Directions for this task >> Exact retyping of the data: please keep every word and drop each picture.

Records to process >>
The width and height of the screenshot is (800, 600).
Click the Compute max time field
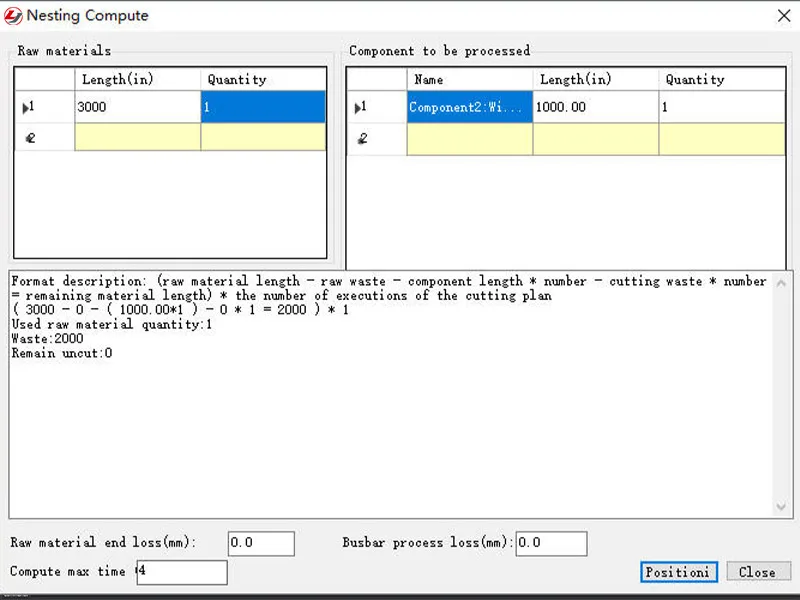click(x=182, y=572)
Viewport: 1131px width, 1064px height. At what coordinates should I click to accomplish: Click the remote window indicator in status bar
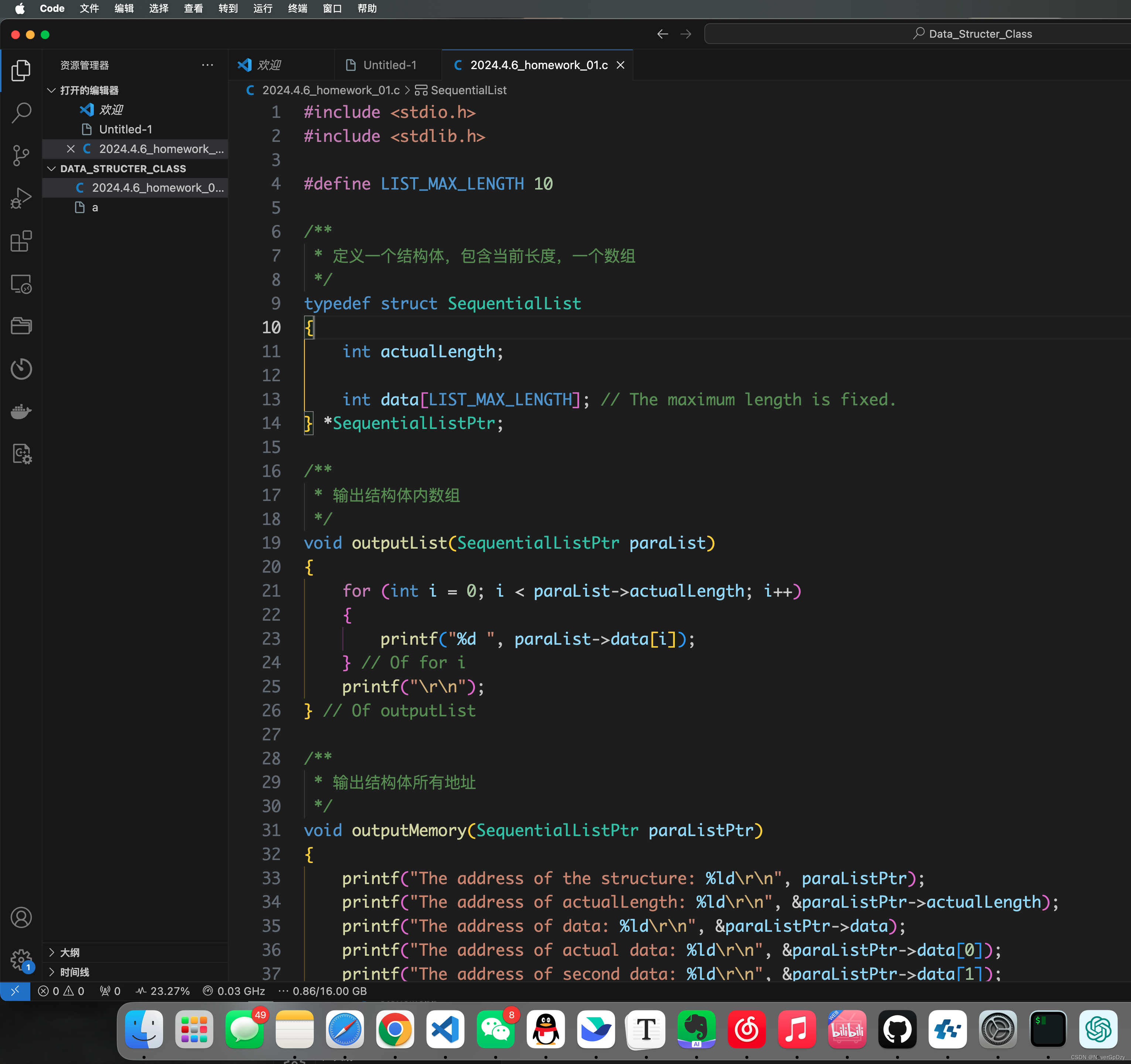point(15,990)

Your solution >>
The width and height of the screenshot is (800, 600).
Click the Compute max time field
click(x=182, y=572)
Viewport: 1131px width, 1064px height. At what coordinates should I click to accomplish: Click the remote window indicator in status bar
point(15,990)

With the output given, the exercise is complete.